PROBLEM DESCRIPTION:
Reproduce the records between the lines holding "You are a GUI" and "click(x=310, y=340)", inclusive, keeping every request unchanged. In the answers only, multiply each coordinate by 2.35 and round it to a whole number, with halves rounding up.

MATERIAL FOR THIS TASK:
····················

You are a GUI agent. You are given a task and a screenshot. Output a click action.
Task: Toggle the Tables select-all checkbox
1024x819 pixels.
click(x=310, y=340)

····················

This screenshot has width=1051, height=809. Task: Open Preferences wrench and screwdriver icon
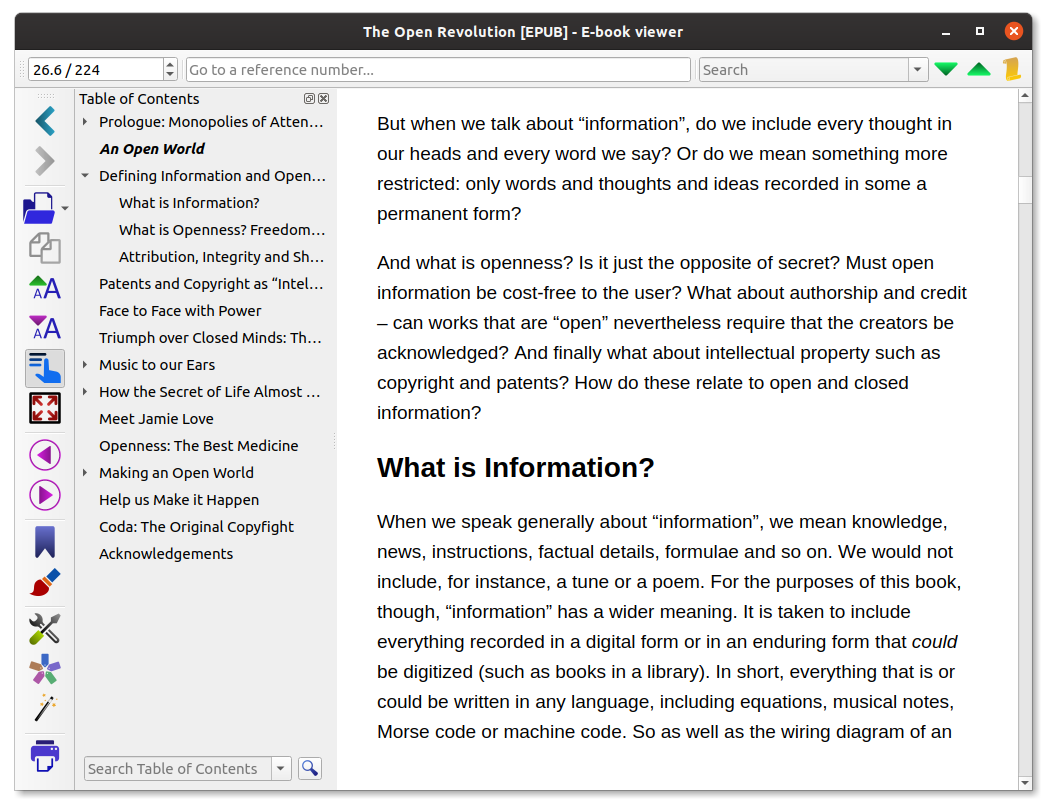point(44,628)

····················

OUTPUT OF THE EXERCISE:
You are a GUI agent. You are given a task and a screenshot. Output a click action.
Task: Toggle the Tables select-all checkbox
1024x819 pixels.
click(x=729, y=799)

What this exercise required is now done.